» **What to produce**
Can you return the records below exactly as they stand, but only from the first line through the one with "Task: Click the public audience globe icon"?

» **Extracted data**
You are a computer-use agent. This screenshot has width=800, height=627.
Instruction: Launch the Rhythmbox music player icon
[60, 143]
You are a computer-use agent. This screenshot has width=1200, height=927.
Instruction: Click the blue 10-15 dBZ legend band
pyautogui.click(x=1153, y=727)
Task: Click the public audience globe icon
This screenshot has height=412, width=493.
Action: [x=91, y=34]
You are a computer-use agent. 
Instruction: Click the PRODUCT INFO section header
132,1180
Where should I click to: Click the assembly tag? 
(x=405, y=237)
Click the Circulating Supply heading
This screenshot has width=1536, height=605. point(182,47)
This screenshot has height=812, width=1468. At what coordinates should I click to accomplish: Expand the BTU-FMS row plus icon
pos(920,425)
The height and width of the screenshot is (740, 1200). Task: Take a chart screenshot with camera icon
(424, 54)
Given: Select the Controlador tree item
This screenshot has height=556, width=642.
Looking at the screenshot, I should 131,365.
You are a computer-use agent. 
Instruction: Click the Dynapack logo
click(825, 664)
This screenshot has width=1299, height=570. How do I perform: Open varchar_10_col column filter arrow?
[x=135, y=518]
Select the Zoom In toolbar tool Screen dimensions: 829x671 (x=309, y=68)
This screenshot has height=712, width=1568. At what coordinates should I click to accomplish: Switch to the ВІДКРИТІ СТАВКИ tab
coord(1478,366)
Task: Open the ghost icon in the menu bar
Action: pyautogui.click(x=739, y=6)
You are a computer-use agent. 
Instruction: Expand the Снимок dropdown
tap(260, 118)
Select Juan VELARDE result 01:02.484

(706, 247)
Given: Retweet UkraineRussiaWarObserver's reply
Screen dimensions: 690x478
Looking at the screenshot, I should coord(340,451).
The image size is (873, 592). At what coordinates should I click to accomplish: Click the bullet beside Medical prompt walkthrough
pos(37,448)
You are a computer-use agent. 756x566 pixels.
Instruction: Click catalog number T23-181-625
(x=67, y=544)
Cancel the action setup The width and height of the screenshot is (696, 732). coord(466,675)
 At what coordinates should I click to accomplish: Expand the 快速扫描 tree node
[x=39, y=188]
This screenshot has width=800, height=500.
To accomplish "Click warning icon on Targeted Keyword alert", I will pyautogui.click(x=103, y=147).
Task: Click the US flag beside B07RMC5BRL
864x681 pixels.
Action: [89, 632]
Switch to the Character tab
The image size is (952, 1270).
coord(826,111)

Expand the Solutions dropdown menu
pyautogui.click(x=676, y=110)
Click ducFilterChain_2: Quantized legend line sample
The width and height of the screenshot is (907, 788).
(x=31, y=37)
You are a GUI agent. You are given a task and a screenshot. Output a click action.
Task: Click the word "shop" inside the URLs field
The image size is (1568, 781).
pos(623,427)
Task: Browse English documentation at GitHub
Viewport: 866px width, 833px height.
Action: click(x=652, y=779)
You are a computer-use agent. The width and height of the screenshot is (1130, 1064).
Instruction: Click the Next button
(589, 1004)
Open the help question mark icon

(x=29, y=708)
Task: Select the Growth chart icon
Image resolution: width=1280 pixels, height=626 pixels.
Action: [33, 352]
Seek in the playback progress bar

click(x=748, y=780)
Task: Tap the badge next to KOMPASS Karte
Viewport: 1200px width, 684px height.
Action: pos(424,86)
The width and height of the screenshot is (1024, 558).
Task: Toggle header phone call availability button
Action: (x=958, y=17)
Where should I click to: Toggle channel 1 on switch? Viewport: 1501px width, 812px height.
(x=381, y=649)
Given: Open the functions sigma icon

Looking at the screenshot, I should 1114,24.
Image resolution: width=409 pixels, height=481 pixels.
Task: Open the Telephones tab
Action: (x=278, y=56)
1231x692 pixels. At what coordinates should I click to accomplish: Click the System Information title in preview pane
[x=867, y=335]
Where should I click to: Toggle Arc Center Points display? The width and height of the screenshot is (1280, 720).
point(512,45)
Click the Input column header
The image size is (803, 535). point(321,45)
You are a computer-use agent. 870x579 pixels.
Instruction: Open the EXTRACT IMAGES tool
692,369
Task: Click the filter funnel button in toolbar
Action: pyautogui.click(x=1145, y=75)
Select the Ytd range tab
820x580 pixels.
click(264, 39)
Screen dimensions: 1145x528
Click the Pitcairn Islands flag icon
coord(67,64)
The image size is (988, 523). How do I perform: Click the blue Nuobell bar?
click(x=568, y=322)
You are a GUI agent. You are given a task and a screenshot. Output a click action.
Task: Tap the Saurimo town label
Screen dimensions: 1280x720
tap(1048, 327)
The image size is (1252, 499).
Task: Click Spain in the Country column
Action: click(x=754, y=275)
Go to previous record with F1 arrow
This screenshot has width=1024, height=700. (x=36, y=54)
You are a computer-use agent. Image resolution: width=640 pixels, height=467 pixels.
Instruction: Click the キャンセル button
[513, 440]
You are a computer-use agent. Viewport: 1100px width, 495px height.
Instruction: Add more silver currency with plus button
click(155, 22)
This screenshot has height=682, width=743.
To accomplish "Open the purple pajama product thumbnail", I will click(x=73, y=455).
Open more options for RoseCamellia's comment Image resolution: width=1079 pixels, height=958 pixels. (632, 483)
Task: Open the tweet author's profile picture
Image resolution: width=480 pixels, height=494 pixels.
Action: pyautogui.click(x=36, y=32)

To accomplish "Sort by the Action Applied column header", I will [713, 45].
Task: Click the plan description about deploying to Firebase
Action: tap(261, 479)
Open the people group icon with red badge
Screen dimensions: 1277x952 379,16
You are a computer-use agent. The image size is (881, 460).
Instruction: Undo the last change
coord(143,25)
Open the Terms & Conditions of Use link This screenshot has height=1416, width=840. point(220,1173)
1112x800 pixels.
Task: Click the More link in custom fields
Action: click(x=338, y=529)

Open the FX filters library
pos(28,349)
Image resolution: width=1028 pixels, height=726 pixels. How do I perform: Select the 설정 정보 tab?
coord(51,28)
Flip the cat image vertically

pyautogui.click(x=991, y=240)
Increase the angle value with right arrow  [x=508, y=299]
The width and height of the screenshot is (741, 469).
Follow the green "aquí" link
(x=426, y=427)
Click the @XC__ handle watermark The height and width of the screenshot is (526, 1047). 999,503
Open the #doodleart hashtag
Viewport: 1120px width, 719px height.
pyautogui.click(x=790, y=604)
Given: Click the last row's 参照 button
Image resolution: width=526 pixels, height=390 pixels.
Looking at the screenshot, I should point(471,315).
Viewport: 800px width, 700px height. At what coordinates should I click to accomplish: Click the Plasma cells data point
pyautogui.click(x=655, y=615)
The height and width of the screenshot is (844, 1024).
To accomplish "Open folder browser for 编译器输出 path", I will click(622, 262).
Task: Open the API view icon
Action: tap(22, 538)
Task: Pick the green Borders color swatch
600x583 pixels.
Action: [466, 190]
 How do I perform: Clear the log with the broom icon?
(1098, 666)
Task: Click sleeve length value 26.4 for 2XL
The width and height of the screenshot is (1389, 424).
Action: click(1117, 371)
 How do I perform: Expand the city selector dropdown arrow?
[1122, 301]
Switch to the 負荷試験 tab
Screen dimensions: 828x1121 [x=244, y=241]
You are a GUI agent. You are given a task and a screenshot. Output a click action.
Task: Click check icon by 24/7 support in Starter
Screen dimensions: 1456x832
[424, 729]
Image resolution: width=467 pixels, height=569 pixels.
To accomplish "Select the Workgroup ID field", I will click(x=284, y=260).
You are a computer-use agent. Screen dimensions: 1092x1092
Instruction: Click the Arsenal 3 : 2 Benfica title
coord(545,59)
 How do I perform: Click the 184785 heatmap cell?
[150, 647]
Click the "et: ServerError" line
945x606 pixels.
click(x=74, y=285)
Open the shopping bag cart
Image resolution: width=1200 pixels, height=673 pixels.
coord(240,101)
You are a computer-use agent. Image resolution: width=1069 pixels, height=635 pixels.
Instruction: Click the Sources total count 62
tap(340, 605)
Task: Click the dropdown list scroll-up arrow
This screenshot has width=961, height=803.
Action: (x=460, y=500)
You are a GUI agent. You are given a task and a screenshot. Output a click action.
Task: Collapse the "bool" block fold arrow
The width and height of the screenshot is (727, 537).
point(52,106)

» **Expected output**
You are a computer-use agent. This screenshot has width=800, height=627.
Instruction: Launch the Rhythmbox music player icon
[60, 143]
You are a computer-use agent. This screenshot has width=1200, height=927.
Instruction: Click the blue 10-15 dBZ legend band
pyautogui.click(x=1153, y=727)
Task: Click the public audience globe icon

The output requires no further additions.